Review weekly, not monthly. Monthly reviews are too slow to catch emerging problems — a spike in falls or a sudden drop in staffing hours needs attention within days, not weeks.
Assign ownership. Every KPI should have a named owner who is responsible for monitoring it and escalating when it moves outside an acceptable range.
Tie metrics to huddles. Integrating KPIs like the CMS 5-Star Rating and staffing hours into weekly leadership huddles turns abstract quality goals into operational habits. As Aydin Mirzaee, CEO of Fellow.app, notes: culture is just the sum of your organization's habits. If you want to change the culture, you have to change the rituals.
Make data visible. Post key metrics where care teams can see them. Transparency builds accountability and helps frontline staff connect their daily work to broader outcomes.

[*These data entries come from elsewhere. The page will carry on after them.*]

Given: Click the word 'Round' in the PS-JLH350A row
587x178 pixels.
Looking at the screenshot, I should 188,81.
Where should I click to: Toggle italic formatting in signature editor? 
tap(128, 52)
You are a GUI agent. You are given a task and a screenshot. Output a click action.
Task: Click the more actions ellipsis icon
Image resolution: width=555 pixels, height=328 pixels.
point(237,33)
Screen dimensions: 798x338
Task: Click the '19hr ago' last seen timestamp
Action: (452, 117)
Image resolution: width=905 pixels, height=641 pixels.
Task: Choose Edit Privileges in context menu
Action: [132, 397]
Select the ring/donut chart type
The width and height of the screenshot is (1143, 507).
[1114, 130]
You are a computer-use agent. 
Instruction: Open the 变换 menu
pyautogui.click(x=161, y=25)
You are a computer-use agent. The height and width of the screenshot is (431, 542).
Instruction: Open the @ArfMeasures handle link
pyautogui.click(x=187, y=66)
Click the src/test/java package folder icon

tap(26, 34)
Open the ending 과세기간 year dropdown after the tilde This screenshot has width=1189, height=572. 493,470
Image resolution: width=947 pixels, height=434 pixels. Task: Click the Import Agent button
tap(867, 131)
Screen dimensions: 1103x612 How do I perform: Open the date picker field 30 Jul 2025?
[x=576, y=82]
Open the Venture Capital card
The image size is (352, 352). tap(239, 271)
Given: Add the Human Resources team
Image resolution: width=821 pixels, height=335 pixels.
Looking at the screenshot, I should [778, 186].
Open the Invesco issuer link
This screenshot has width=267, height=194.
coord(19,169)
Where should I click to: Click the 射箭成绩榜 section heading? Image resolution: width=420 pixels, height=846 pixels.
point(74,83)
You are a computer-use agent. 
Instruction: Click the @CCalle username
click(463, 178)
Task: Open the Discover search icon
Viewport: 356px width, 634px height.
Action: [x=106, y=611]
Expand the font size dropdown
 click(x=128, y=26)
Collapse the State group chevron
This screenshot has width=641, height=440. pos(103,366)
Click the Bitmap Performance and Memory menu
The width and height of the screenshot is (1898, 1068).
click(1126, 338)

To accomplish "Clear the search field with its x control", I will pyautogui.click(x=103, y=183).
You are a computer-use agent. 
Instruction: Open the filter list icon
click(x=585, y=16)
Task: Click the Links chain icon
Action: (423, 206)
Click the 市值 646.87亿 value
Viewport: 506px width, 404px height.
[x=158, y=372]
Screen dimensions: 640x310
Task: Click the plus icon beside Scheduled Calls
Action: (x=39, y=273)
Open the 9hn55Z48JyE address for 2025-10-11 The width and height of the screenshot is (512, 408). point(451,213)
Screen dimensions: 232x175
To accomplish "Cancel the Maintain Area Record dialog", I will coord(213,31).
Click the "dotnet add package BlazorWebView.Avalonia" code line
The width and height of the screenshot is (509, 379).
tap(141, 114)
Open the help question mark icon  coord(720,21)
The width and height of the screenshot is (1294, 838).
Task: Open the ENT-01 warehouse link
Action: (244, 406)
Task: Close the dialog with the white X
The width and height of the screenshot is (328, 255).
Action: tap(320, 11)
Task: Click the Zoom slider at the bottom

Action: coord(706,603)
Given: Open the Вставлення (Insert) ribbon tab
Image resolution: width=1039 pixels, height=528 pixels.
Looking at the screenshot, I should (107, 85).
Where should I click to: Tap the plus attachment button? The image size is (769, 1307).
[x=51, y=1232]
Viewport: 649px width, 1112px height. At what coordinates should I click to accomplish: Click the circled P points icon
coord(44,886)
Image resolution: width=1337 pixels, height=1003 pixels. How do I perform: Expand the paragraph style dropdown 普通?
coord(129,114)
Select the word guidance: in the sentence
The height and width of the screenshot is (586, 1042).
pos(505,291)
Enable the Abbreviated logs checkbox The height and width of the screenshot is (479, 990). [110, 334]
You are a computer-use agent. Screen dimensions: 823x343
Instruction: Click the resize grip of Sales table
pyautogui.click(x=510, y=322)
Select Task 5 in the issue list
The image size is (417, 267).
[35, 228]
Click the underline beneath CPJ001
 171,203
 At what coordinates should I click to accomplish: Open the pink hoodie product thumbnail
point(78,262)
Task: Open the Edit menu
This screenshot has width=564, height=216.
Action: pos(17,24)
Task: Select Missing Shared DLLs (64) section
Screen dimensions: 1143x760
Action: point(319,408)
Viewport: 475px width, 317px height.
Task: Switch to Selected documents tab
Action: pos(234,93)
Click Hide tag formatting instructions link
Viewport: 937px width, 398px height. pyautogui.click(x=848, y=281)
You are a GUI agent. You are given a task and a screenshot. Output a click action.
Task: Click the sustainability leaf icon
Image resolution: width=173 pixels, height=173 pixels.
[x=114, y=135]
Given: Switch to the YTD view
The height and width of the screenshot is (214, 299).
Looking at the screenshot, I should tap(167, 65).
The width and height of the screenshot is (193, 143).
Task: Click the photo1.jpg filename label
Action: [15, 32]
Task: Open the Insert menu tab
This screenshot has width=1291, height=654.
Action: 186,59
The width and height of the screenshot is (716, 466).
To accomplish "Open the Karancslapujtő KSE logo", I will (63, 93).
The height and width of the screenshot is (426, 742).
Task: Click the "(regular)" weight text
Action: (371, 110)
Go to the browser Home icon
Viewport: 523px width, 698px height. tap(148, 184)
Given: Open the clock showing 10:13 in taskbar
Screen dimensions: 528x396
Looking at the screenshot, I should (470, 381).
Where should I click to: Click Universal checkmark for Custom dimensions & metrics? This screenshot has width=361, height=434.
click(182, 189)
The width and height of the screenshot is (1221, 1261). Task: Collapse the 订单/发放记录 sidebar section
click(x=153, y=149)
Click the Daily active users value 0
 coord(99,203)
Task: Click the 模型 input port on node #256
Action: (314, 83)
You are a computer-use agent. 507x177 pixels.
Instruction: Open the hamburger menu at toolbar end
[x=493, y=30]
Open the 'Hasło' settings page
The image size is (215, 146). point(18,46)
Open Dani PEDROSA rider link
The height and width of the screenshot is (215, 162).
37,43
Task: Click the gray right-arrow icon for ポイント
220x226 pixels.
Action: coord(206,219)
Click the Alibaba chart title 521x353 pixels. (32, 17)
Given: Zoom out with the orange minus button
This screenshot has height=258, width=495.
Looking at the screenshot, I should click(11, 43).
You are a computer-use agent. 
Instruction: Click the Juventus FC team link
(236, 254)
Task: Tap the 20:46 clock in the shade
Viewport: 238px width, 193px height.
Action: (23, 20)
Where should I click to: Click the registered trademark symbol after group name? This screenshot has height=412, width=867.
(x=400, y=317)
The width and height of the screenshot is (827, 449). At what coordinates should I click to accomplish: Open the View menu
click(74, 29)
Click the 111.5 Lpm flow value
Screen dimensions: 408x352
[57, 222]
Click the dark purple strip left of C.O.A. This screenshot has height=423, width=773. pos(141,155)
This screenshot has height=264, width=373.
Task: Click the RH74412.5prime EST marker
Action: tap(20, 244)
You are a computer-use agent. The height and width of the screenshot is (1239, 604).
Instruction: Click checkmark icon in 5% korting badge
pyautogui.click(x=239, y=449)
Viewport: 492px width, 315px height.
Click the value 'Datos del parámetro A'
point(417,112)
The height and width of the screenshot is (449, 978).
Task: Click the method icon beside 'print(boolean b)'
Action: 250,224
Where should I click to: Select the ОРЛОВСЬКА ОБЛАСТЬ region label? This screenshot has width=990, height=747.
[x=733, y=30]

Common KPI mistakes LTC leaders make
Even well-intentioned metric programs can go sideways. Here are the pitfalls to avoid:
Tracking too many metrics. A 40-metric dashboard creates noise, not clarity. Focus on the indicators that have the most direct connection to resident safety, staff stability, and financial health.
Measuring without acting. Data is only useful if it drives decisions. Build a clear process for what happens when a metric falls outside its target range.
Ignoring leading indicators. Metrics like staffing hours and pressure ulcer rates signal problems before they show up in financial results. Don't wait for the financials to deteriorate before investigating.
Benchmarking against the wrong peers. A 120-bed rural LTC home should not benchmark against a 400-bed urban facility. Use benchmarks that reflect your size, payer mix, and geography.
Neglecting qualitative signals. Satisfaction scores, family feedback, and staff engagement surveys add context that numbers alone can't provide.
Building toward a data-driven LTC organization
The transition to data-driven management isn't about buying new software or hiring a data analyst. For most smaller LTC organizations, it starts with a clear, shared understanding of which metrics matter and a consistent rhythm for reviewing them.
By focusing on a short list of validated metrics across clinical, staffing, and financial domains, LTC leaders can reduce uncertainty, improve resident safety, and build the kind of operational discipline that sustains quality care for years to come.
The goal isn't perfection — it's progress. A team that reviews five well-chosen KPIs every week and acts on what they see will consistently outperform one that tracks fifty metrics and reviews them quarterly.